A Connecticut bill that would extend a foreclosure mediation program through 2014 passed through the Connecticut legislature’s banks committee, but faces a fight in the wider legislature, according to an article by Kenneth Gosselin in the Hartford Courant.
The mediation program was begun in 2008 in response to the foreclosure crisis that has battered the country’s housing markets. Under the new bill, the program stops lenders from foreclosing unless the delinquent homeowner is informed of their right to pursue mediation. If the mediation process has been started, the bill also prohibits lenders from moving forward with foreclosure until the mediation process is finished.
According to the article from the Courant, the bill is running into opposition from banking interests, which say that the bill could cause the foreclosure process to be drawn out unnecessarily. As of last December, Connecticut had one of the lengthier foreclosure processes in the country, with the average foreclosure taking 283 days (the longest foreclosure time was in Massachusetts, at 373 days).

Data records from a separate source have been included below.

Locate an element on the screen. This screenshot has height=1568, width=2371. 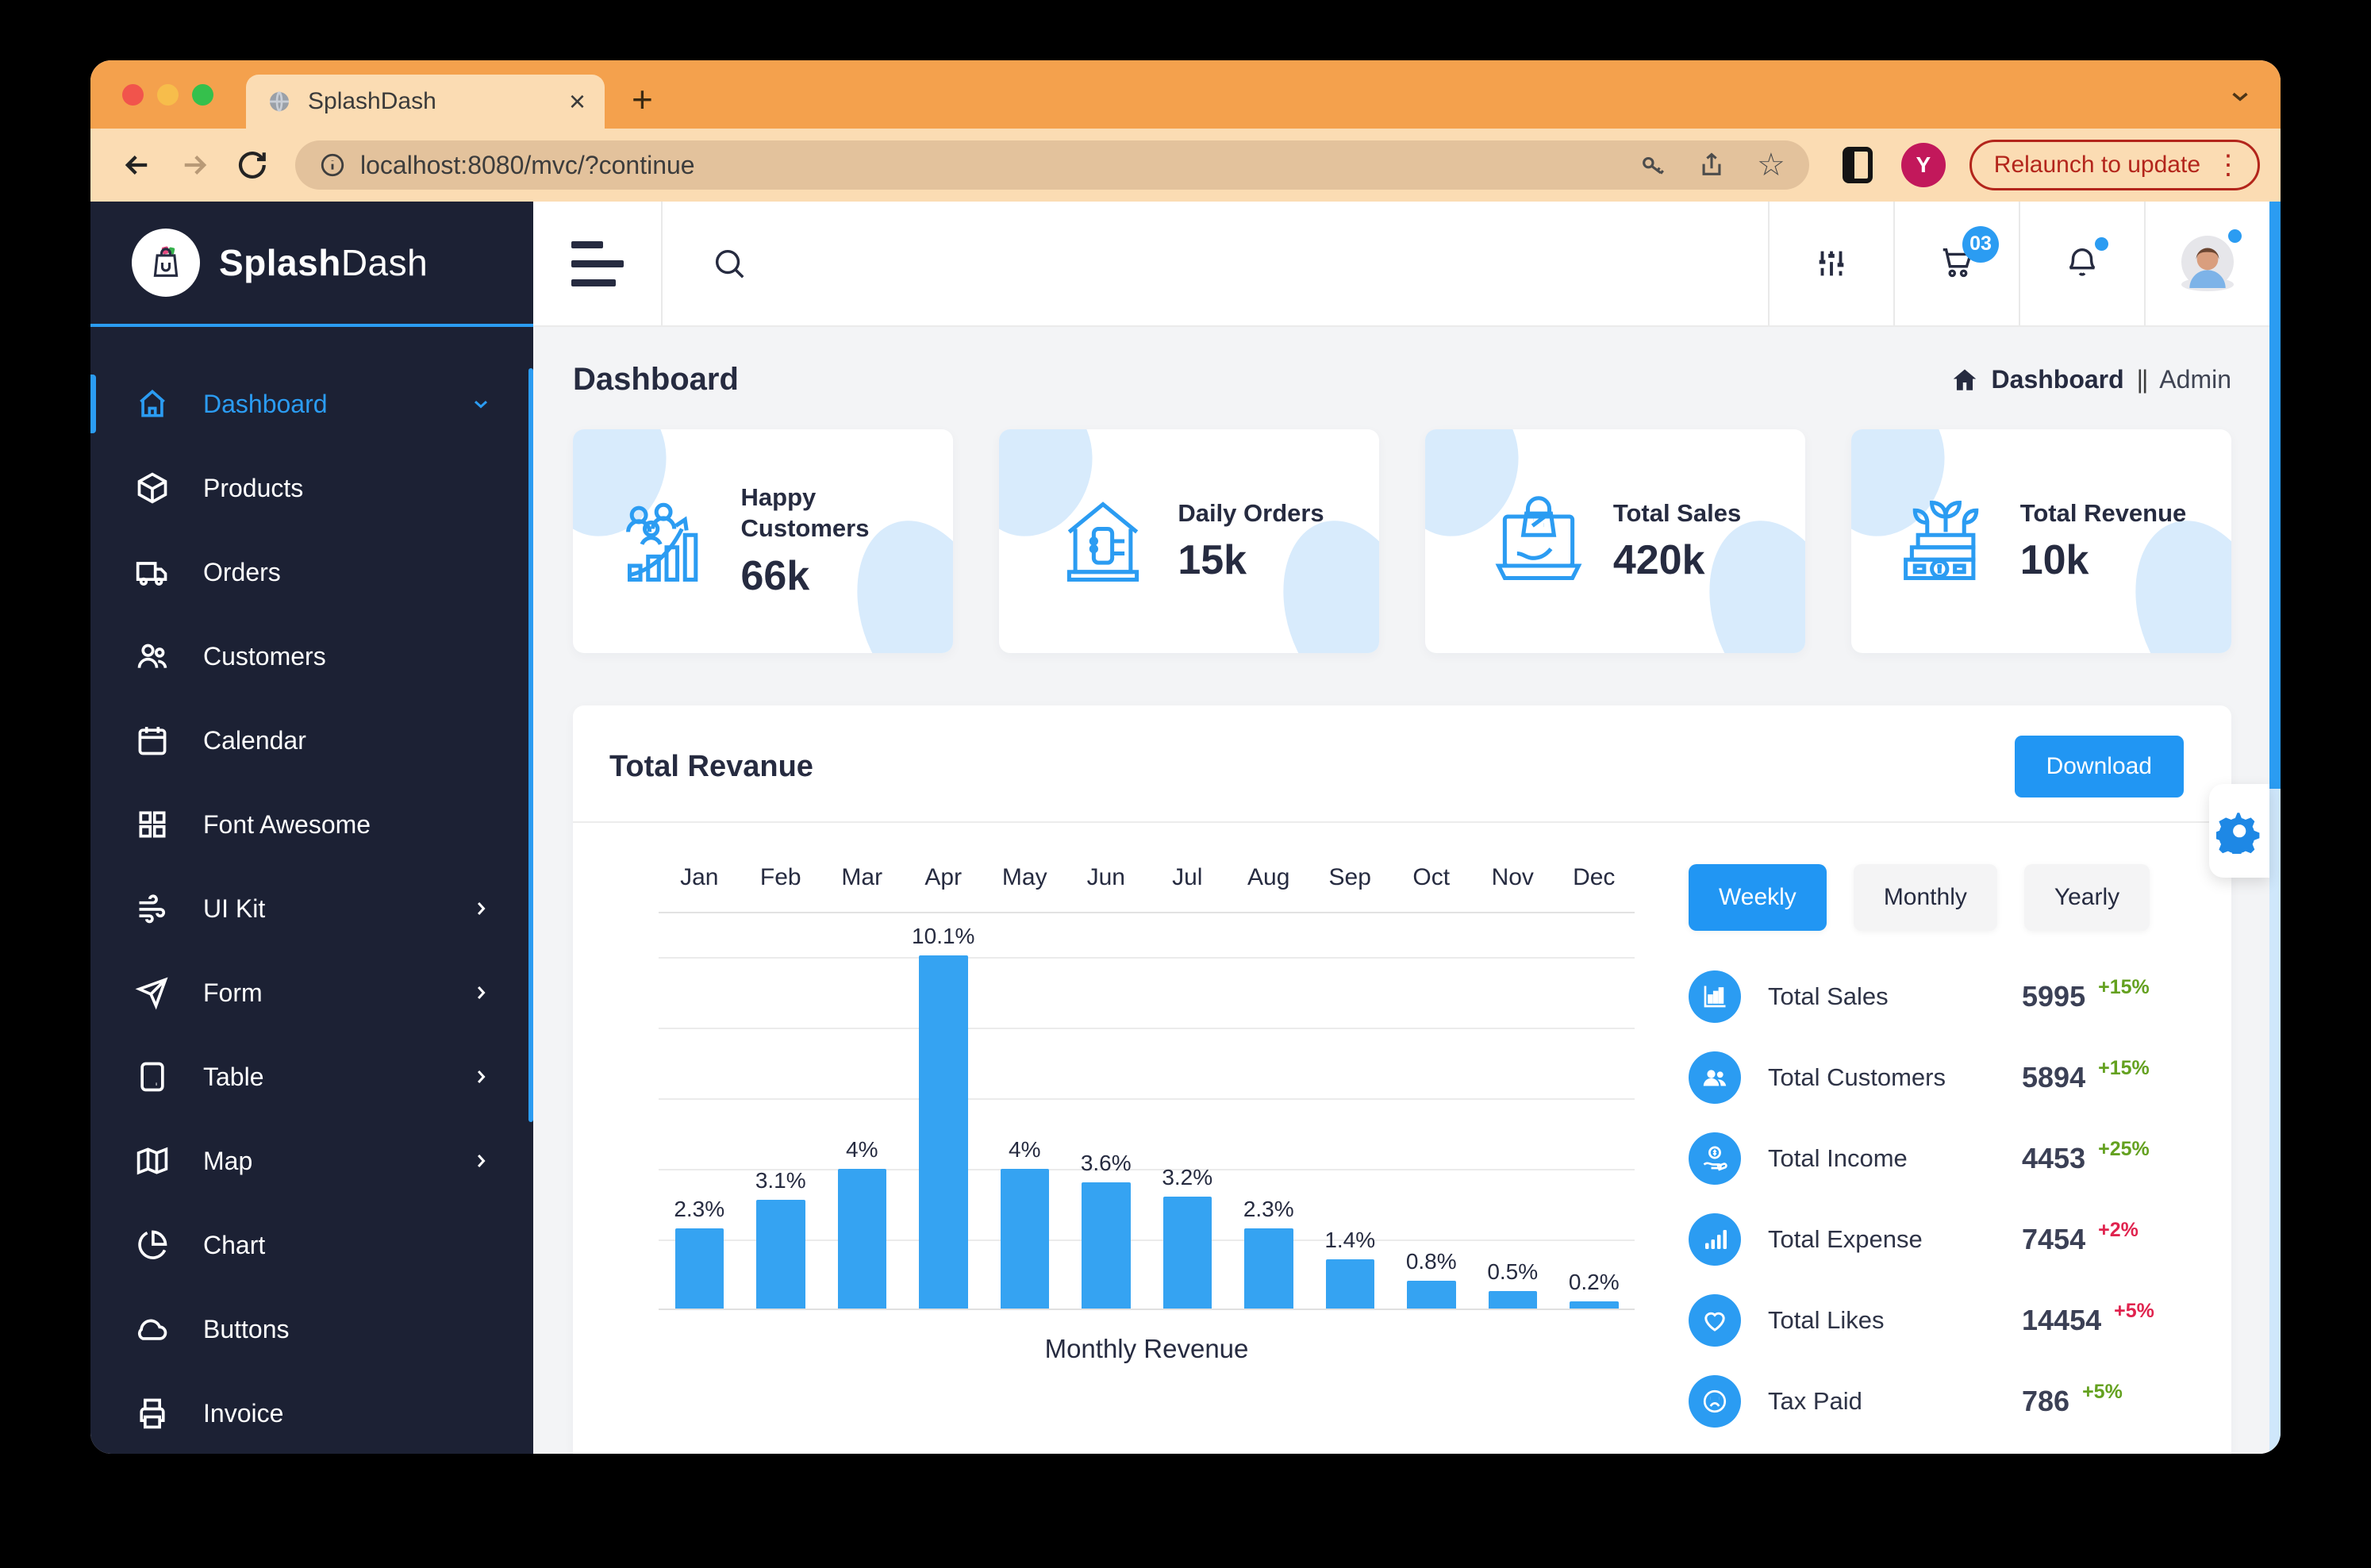
stat-card-value: 420k is located at coordinates (1658, 560).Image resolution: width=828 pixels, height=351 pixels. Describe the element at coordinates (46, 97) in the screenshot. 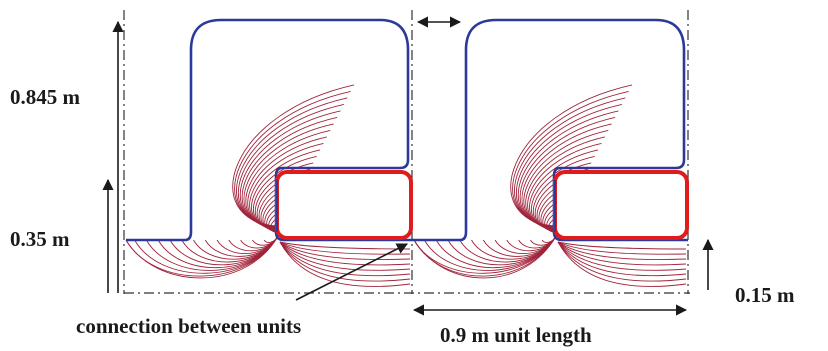

I see `height-total-label: 0.845 m` at that location.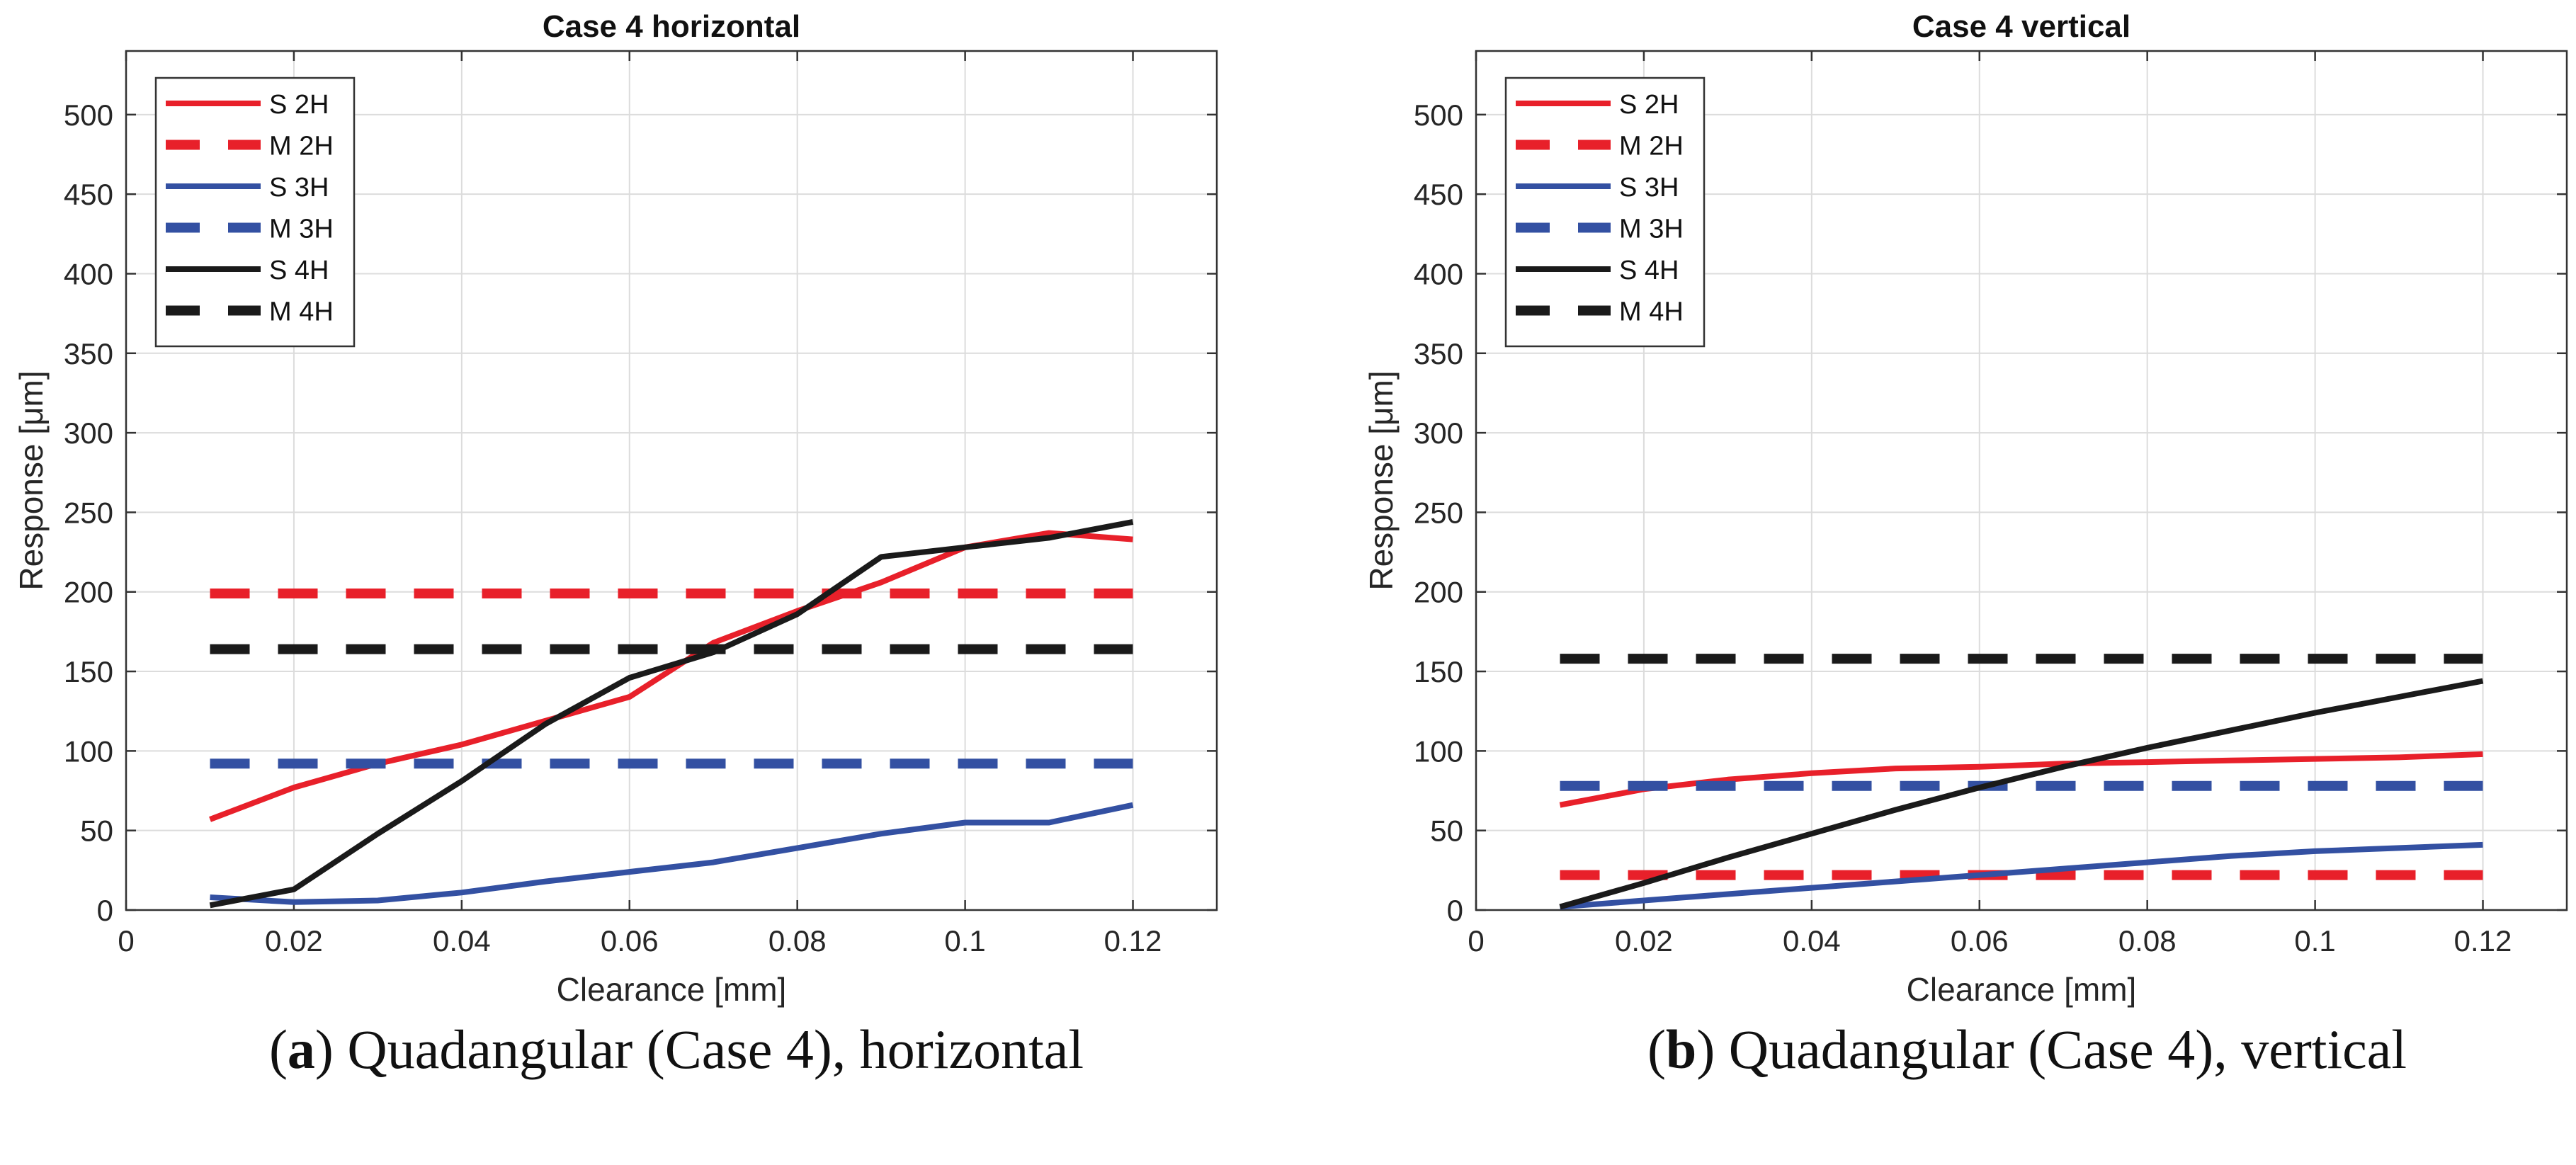 The width and height of the screenshot is (2576, 1165). I want to click on caption-label: a, so click(302, 1049).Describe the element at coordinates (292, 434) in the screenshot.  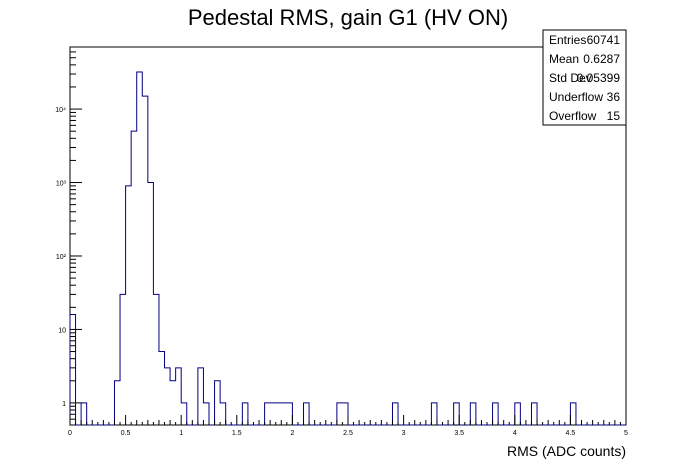
I see `x-tick-label: 2` at that location.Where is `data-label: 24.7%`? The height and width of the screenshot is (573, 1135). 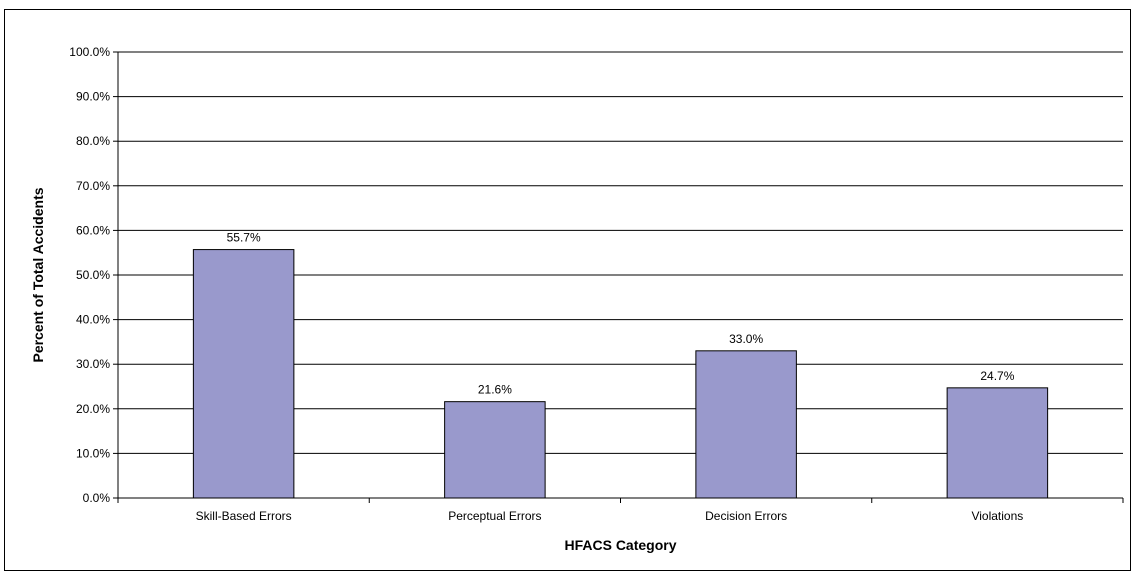
data-label: 24.7% is located at coordinates (997, 376).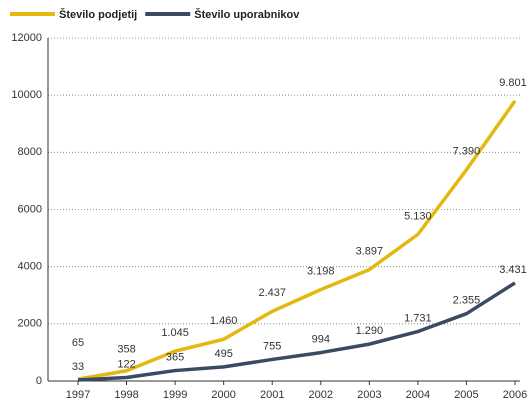 This screenshot has height=403, width=530. What do you see at coordinates (513, 83) in the screenshot?
I see `data-label: 9.801` at bounding box center [513, 83].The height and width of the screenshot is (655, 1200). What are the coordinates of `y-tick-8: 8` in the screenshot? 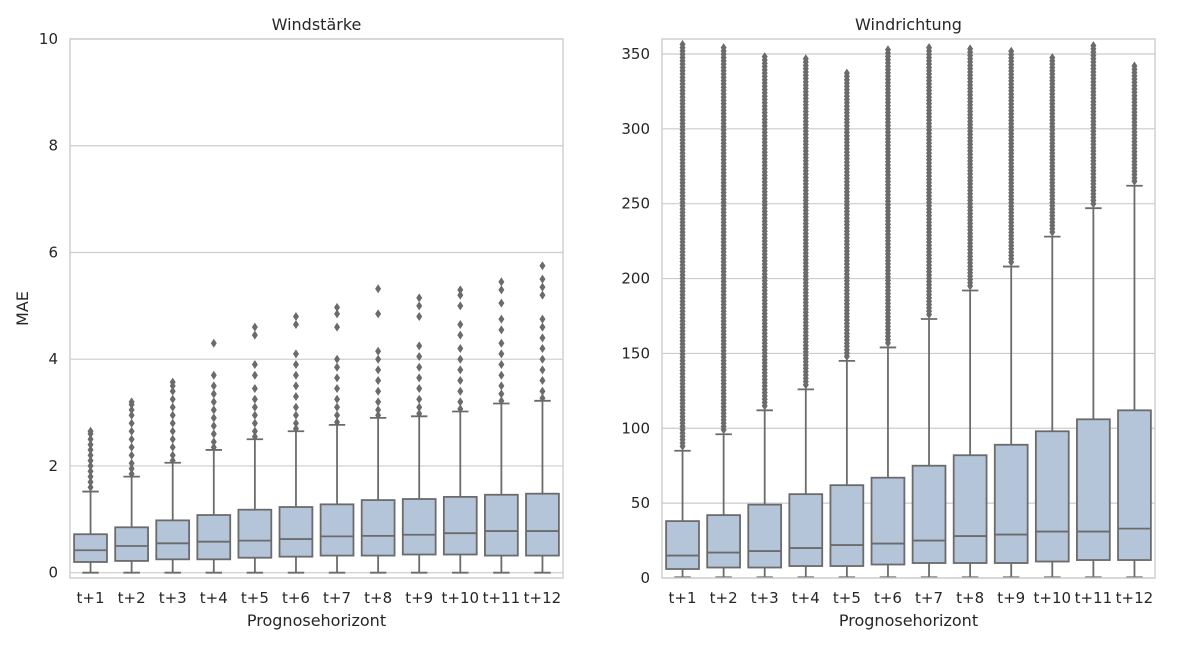 It's located at (53, 146).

Foreclosures are down for seven straight months on a year-over-year basis, but this is more likely a result of slowed or suspended foreclosure processes because of the robo-signing crisis than the result of improving economic conditions. The foreclosure mediation program has been successful in reaching an agreement about 75% of the time, in 6,086 of 8,080 cases that went to mediation. As of yet there are no figures that show how many of the modified loans go back into foreclosure.